Docteur, j’ai peur de guérir de mon hépatite C…
Voilà la prière pour le moins surprenante que l’infirmière d’éducation thérapeutique et moi avons entendue ce matin lors de la mise en route d’un nouveau traitement.
Patrick a 51 ans, contaminé de longue date par des produits transfusionnels puisqu’il est atteint depuis sa naissance d’une forme d’hémophilie particulière. Il a déjà été traité il y a quelques années par une association interféron ribavirine. Ce premier traitement a été particulièrement mal supporté et responsable d’une rechute et d’un effondrement psycho-social. À l’époque, le patient m’avait déclaré : « C’est drôle et je vais peut-être vous choquer, mais j’en arrive presque à être rassuré de voir revenir le virus, il y a tellement de temps que nous vivons ensemble et que nous nous supportons l’un l’autre ».
À l’époque, j’avais trouvé cette remarque choquante et l’avais mise sur le compte de la déception et de l’échec thérapeutique, le patient avait alors refusé de rencontrer la psychologue de l’équipe. Plusieurs années ce sont passées et nous avons régulièrement suivi sont hépatite C.
Le temps est passé et Patrick continuait de vivre avec son hépatite C, il venait chaque année faire ses contrôles qui confirmaient toujours son état pré-cirrhotique. Il y a quelques mois je lui ai donc parlé des nouvelles séquences thérapeutiques qui nous permettaient d’envisager un nouveau traitement et donc une guérison. Nous refaisions un nouveau bilan et ce matin nous nous retrouvions en salle d’éducation thérapeutique avec l’infirmière pour débuter ce nouveau traitement. C’est à ce moment que Patrick très tendu m’a déclaré : « Docteur j’ai peur de guérir, que serai-je demain si vous me guérissez, il y a si longtemps que je vis avec mon virus, que vais-je devenir sans lui ? Des fois j’ai la sensation que nous nous protégeons mutuellement. Et grâce à lui je suis reconnu dans mon handicap, comment sera la vie après ? »

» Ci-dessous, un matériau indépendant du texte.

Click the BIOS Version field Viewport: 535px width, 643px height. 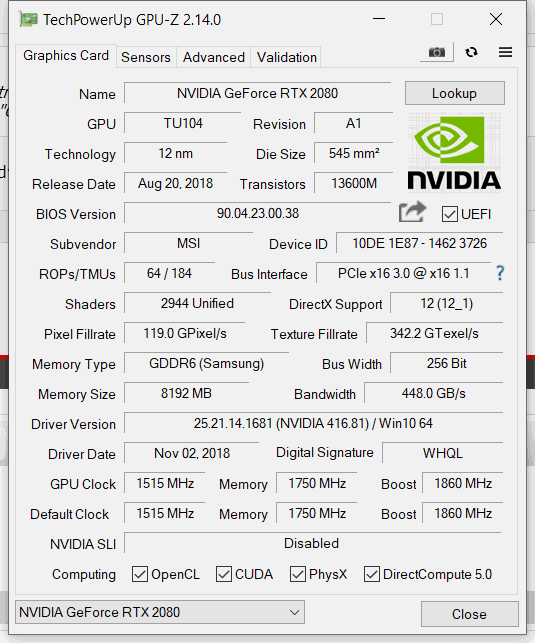click(x=258, y=213)
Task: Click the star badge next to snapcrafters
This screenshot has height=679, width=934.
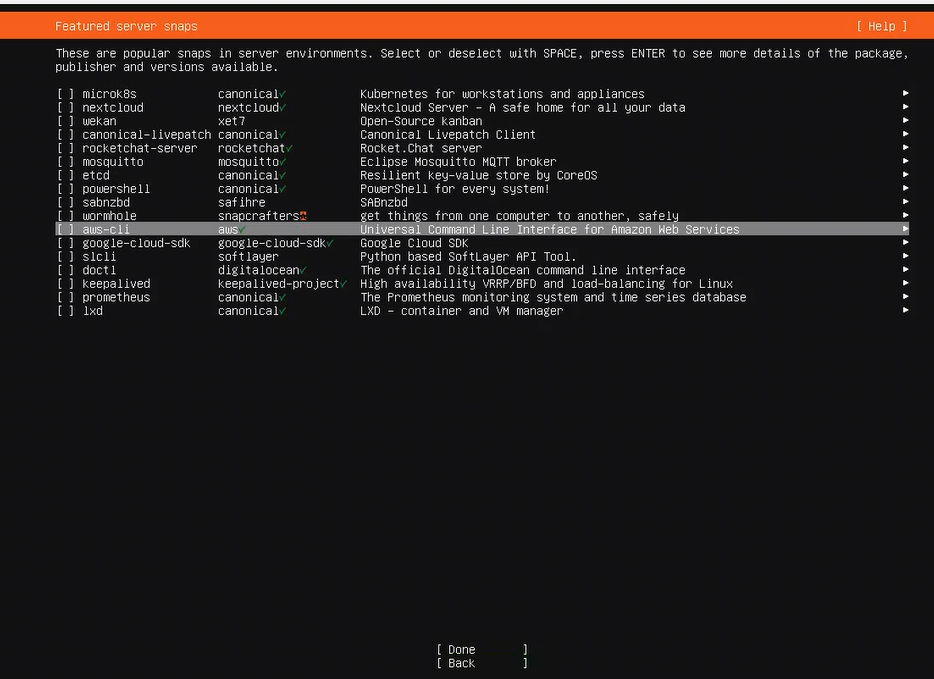Action: (x=303, y=216)
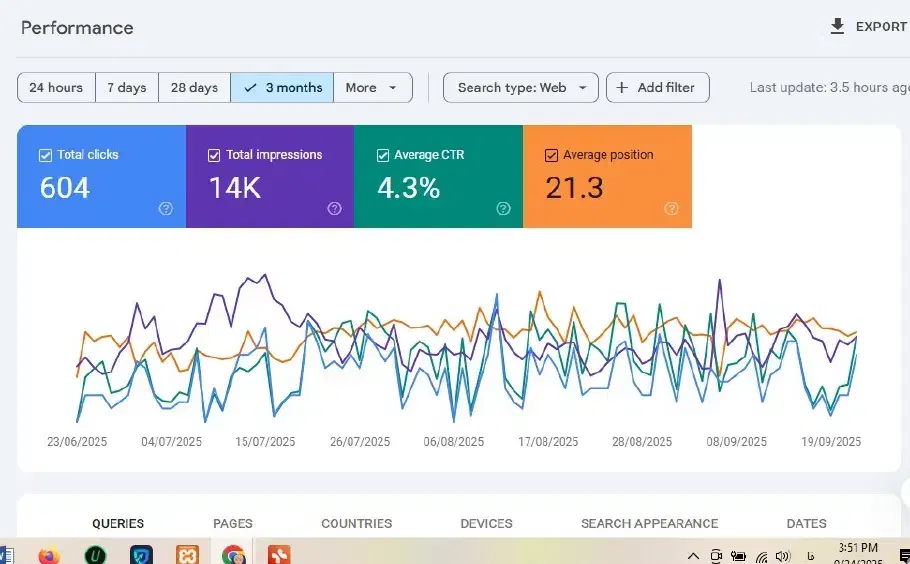This screenshot has width=910, height=564.
Task: Select the 28 days date range
Action: pyautogui.click(x=194, y=88)
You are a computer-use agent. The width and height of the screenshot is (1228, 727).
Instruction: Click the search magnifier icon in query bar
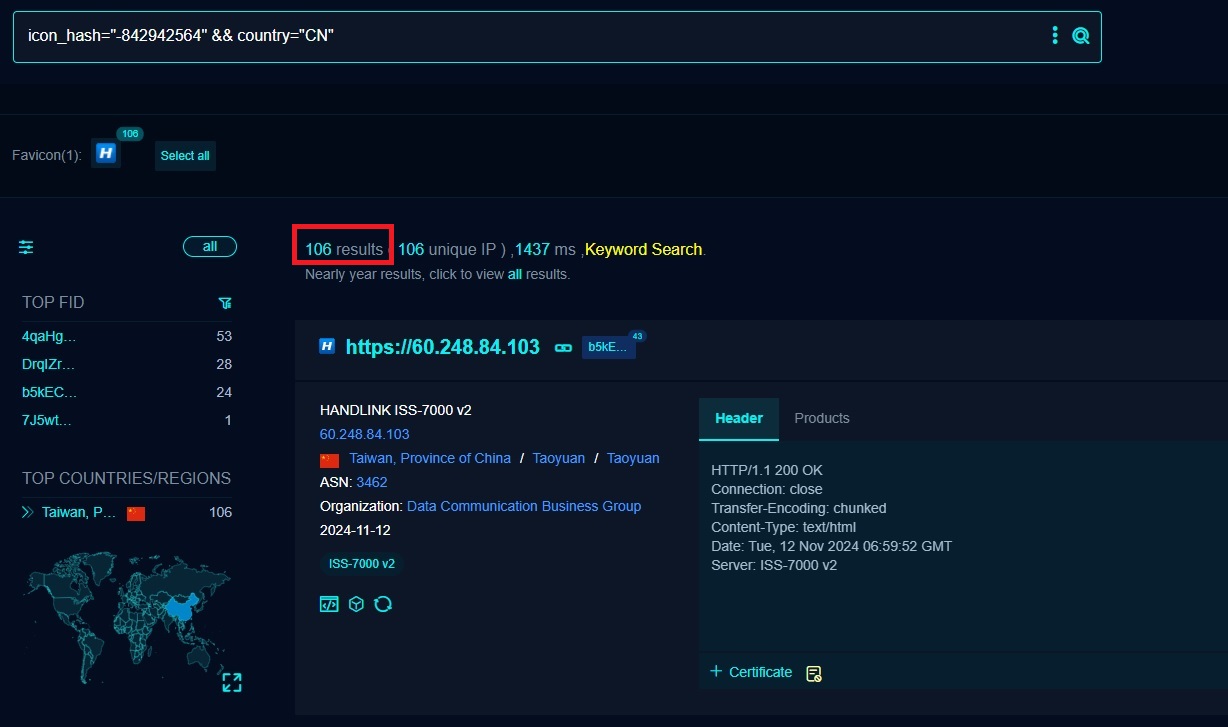tap(1080, 36)
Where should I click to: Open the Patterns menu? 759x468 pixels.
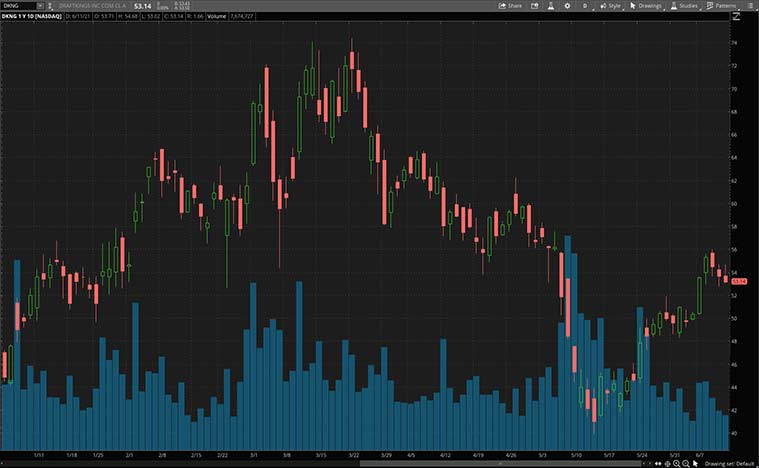coord(718,6)
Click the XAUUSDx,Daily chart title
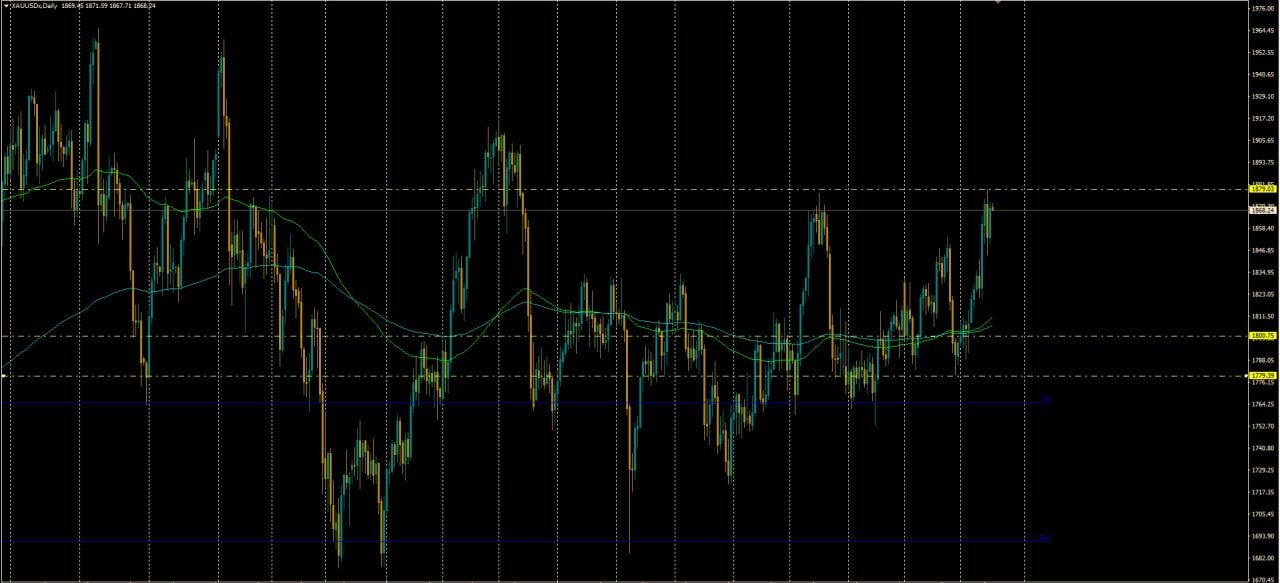Image resolution: width=1280 pixels, height=583 pixels. [33, 5]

On ne rappellera jamais assez que si les malades ont fait un travail d’acceptation pour vivre de façon chronique avec un virus, l’arrivée de nouveaux traitements fait émerger l’idée d’une guérison qui peut alors faire peur. Mais n’est-ce pas là le rôle des programmes d’éducation thérapeutique dont nous avons plus que jamais besoin ?
Pascal Mélin
Patrick a pris son traitement pendant trois mois avec succès et disparition de son virus. Bien sûr nous l’avons orienté vers le psychologue de l’équipe pour l’aider à se reconstruire dans cette guérison virologique. Les choses allaient pour le mieux et Patrick prenait doucement la mesure de sa nouvelle vie. Le cap des trois mois était passé et nous lui avions annoncé sa guérison virologique.
Malheureusement, c’est quelques temps plus tard que tout s’est effondré quand Patrick a fait une hémorragie cérébrale qui devait être gravissime en raison de ses problèmes de coagulation. Et au bout de quelques jours nous apprenions le décès de Patrick malgré tous les efforts de l’équipe de réanimation où il avait été admis.
Depuis, je me souviens souvent de la déclaration de Patrick : « Docteur, j’ai peur de guérir de mon hépatite C ». Patrick voulait- il nous dire quelque chose ? Comment ne pas faire de psychologie de bas étage ? Quel enseignement devons-nous tirer ? Comment allons-nous modifier notre façon de faire ?
La guérison doit se préparer et s’accompagner et nous ne devons pas violer le malade même pour le guérir. Patrick serait peut-être décédé de toute façon mais cette phrase raisonnera longtemps pour moi : « DOCTEUR, J’AI PEUR DE GUERIR DE MON HEPATITE C. »
Pascal Mélin
Elle raisonne aussi en moi! …
Je trouve qu’on ne fait déjà pas assez pour aider ceux qui n’acceptent pas le virus. Pas étonnant que ce genre de dérapage arrive ensuite.